About this exercise:
All that should appear is the line containing "At what coordinates should I click to accomplish: Open the 海报" and the lines after it in the records below, each reproduced exactly.

○ ○ ○

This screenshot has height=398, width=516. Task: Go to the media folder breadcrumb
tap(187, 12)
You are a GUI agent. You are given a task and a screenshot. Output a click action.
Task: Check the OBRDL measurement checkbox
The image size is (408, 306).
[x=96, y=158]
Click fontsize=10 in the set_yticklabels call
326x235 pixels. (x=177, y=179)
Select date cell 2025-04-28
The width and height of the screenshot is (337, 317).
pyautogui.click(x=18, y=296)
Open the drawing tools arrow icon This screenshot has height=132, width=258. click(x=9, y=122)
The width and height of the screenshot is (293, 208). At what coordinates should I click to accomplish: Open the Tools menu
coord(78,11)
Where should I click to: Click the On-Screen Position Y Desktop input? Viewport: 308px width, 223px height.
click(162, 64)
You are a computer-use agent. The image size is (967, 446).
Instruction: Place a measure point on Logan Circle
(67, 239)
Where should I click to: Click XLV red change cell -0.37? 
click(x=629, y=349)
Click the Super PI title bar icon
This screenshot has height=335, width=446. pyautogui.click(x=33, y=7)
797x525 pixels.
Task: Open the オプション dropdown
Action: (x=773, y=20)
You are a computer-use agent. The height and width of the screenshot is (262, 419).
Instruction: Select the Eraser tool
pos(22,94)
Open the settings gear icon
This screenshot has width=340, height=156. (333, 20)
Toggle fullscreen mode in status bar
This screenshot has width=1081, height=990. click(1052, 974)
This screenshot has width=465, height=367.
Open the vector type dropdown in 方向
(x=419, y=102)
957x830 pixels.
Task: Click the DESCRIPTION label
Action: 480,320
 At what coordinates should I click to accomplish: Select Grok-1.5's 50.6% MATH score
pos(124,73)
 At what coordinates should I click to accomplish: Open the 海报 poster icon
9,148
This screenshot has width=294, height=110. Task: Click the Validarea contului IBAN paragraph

○ ○ ○

Answer for this exercise:
 At what coordinates should I click to accomplish: Open the 海报 poster icon
9,148
This screenshot has width=294, height=110. Task: Click the Validarea contului IBAN paragraph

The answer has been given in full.